Polymer Chemistry, 2015, vol 7, 1, pp. 164-170
DOI:10.1039/C5PY01406A
Abstract
A semi-crystalline conjugated polymer based on two electron-deficient units, pentacyclic lactam (PCL) and diketopyrrolopyrrole (DPP), was designed and synthesized for application in field-effect transistors (FETs) and polymer solar cells (PSCs). The polymer has a high molecular weight, near-infrared absorption up to 900 nm and good solubility in toluene.
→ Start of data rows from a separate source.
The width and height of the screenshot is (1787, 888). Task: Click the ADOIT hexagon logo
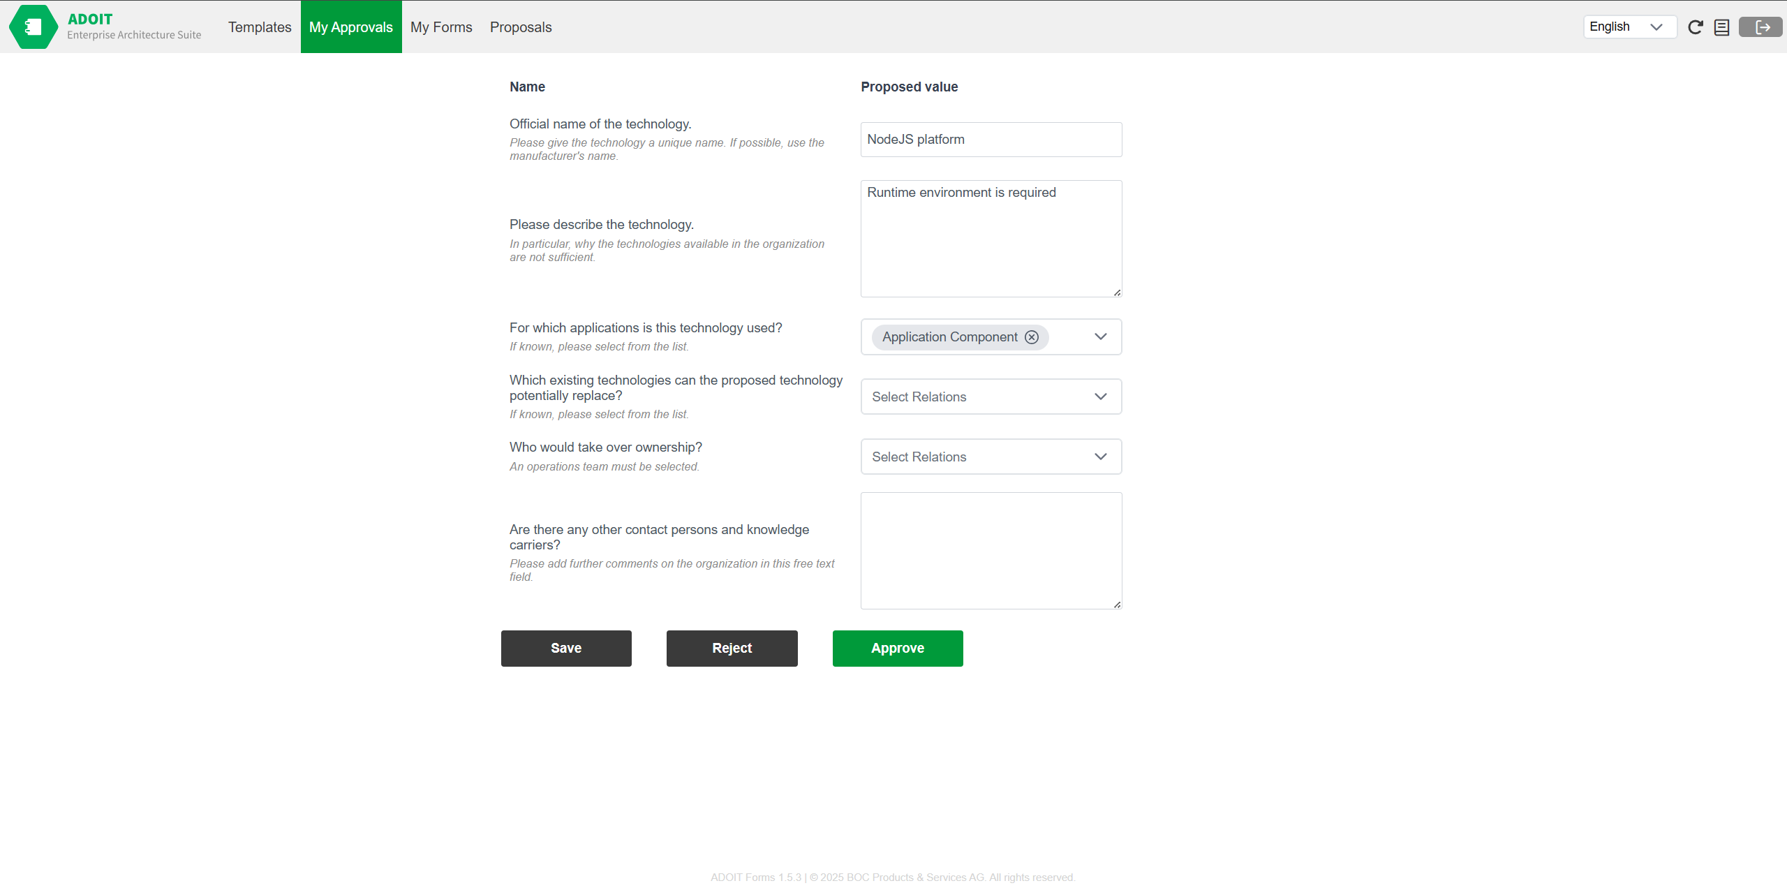33,27
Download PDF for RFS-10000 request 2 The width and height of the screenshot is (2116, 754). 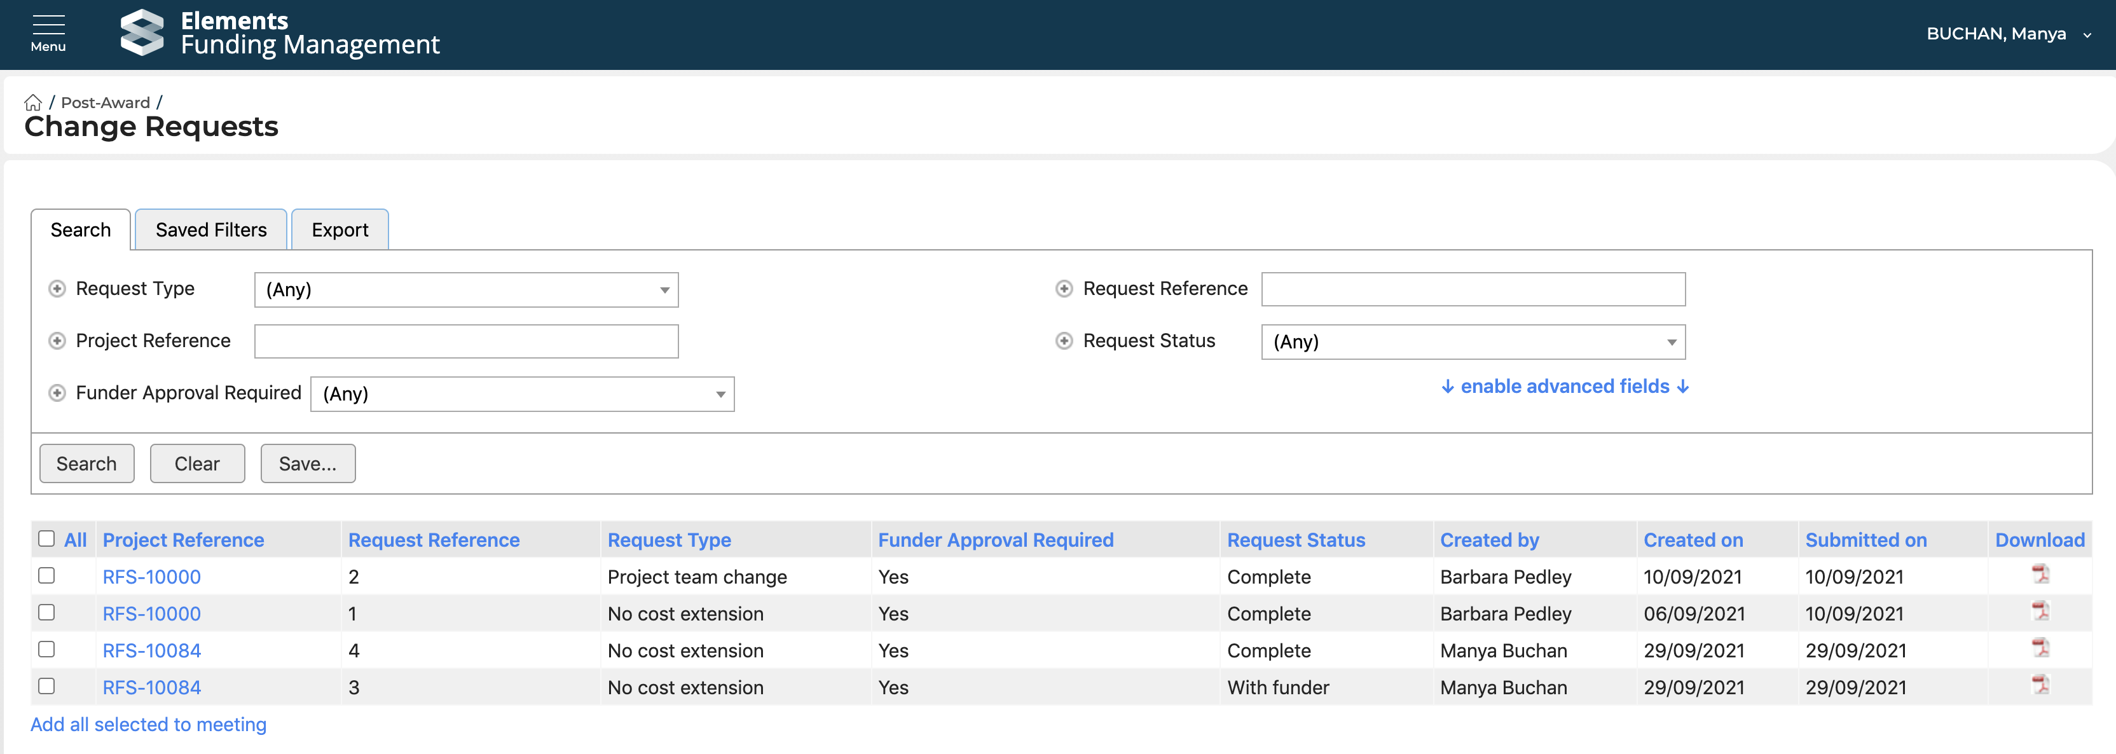pyautogui.click(x=2040, y=574)
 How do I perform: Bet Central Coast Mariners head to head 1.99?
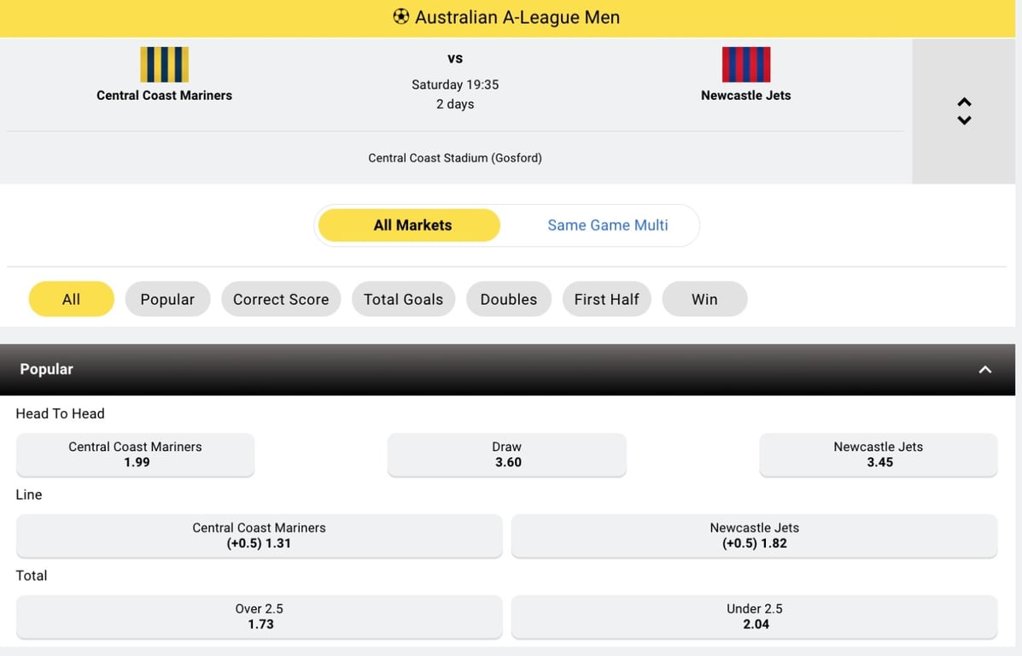pyautogui.click(x=135, y=454)
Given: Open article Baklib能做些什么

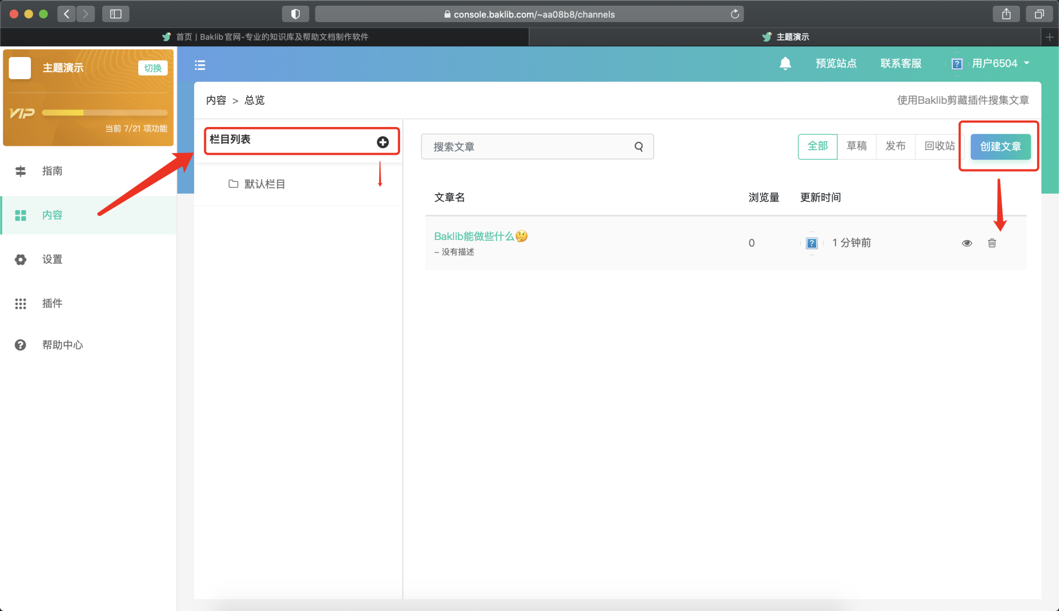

When the polymer thin films were solution-processed from toluene with diphenyl ether as an additive, the FET devices achieved a high hole mobility of 0.81 cm2 V−1 s−1. With the same solution-processing solvents, bulk-heterojunction solar cells based on this polymer as an electron donor provided a power conversion efficiency of 4.7% with an optimal energy loss of 0.65 eV due to its deep lowest unoccupied molecular orbital level. Further study on the morphology of the pure polymer or blend thin films by atomic force microscopy, transmission electron microscopy and 2D grazing-incidence wide-angle X-ray scattering reveals that the new polymer has good crystalline property, which is mainly due to the coplanar nature of the conjugated backbone. This work demonstrates that conjugated polymers incorporating several electron-deficient units can be potentially used in high performance FETs and PSCs.